Семен к любому делу подходил основательно. Коротко объяснить то, над чем он думал несколько лет, было трудно. Да и хорошо помня характер неусидчивого Прохора, он знал, что долгих лекций тот не выдержит. – Ты не торопишься? – переспросил он на всякий случай.
– Да нет, не тороплюсь, – думая уже о чем‑то своем, ответил Прохор, – Я когда сюда шел, посмотрел на высотку на Котельнической и мне показалось, что она какая‑то маленькая стала…
– Маленьким стал весь мир, – назидательно уточнил Семен. – Раньше за речкой у Павелецкого вокзала жили другие племена. А сейчас… Да, мир стал маленьким и поэтому очень уязвимым. Время для экспериментов закончилось. Миром должен управлять один настоящий хозяин.

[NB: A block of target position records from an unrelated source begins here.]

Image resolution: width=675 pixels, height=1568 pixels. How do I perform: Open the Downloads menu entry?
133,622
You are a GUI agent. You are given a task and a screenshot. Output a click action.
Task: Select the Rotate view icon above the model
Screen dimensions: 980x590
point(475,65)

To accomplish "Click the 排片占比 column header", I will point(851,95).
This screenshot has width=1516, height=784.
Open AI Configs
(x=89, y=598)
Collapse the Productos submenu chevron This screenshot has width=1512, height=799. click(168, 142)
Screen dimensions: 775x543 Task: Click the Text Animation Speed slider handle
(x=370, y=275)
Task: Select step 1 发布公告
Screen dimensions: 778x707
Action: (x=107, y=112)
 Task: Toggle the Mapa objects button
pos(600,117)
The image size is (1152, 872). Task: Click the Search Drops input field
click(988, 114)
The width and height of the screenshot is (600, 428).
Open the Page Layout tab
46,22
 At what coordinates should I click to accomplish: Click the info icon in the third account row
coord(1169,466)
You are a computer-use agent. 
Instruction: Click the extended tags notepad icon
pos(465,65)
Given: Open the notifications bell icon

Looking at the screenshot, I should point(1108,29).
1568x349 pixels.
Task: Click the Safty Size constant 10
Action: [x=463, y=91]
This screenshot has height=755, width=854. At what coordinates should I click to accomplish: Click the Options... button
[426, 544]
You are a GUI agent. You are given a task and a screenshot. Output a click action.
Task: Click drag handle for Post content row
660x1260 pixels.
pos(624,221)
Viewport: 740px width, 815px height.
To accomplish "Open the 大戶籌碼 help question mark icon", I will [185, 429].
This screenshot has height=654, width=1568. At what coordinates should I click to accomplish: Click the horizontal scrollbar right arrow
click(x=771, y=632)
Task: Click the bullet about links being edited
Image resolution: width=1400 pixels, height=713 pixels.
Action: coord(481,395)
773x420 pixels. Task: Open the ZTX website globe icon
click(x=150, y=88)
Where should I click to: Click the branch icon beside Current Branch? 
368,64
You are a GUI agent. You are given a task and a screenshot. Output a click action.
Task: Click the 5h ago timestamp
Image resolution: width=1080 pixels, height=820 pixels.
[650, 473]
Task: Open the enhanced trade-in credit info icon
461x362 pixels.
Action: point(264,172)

– Твой экскурс уже начался? – Прохор явно не был настроен на серьезный разговор. Он смотрел вокруг, как будто очнулся после долгой болезни. Даже события в Некрасовке сейчас его уже не волновали. Но Семен был настойчив.
– Если ты не забыл, то история России более тысячи лет назад началась с того, что славянские племена, убедившись в невозможности самостоятельного управления самими собой, сами призвали на княжение и руководство соседей‑варягов.
– Помню, конечно. «Земли наши богатые, но люди мы неразумные. Придите и владейте нами». Только все это сказки, написанные Рюриками, чтобы оправдать свой бандитский захват этих самых племен, – будто отмахнувшись, ответил Прохор.
– Может быть. Но сути не меняет. История России началась, когда добровольно или нет, местные племена оказались под властью иноземцев. И это было началом государственности.
Семен все больше увлекался, представляя себя лектором перед нерадивыми студентами.
– Одни бандиты отжали землю, а население использовали для собственной защиты от других бандитов и личного прокормления. А чтобы все это оправдать, назвали государством, – насмешливо заметил Прохор.
– Следующий важный этап – объединение Руси организовали татары для удобства сбора дани, – будто не заметив прохоровского комментария, продолжал Семен. – Объединив всех этих Рюриковичей для удобства сбора дани. За триста лет, те татары ассимилировались и почти растворились. Остатки их разогнал хромой Тимерлан. Россия стала свободной, – он сказал это печально, как о каком‑то большом несчастье. – Без внешнего управления здесь опять начался бардак: безвластие, грабежи и убийства. То, что теперь называют Смутным временем.
– Семен, можно чуть покороче. Ближе к делу, – демонстративно позевывая, попросил Прохор.
– Необходимо важные акценты сделать. Могу вообще ничего не говорить, но ты же сам просил разъяснений, – обиделся Семен. – Если тебе не важно, почему завтра от России останется лишь история, то…
– Ладно‑ладно, – добродушно перебил Прохор. – Я весь внимание. Давай только выпьем твоего замечательного коньяка еще по одной.
Семен опять открутил с термоса две железные крышки и аккуратно налил в них коньяк. Они молча выпили, лишь кивнув друг другу. Семен взял дольку лимона понюхал и продолжил:
– Чтобы закончить кровавую Смуту европейцы посадили на российский престол своих ставленников Романовых. Плохо ли, хорошо, а триста лет они, точнее под их именем немецкая Гольштейн‑Готторпская династия руководила страной до февраля 1917 года. Пока их не скинули. Причем скинули не большевики, как нам долго твердили…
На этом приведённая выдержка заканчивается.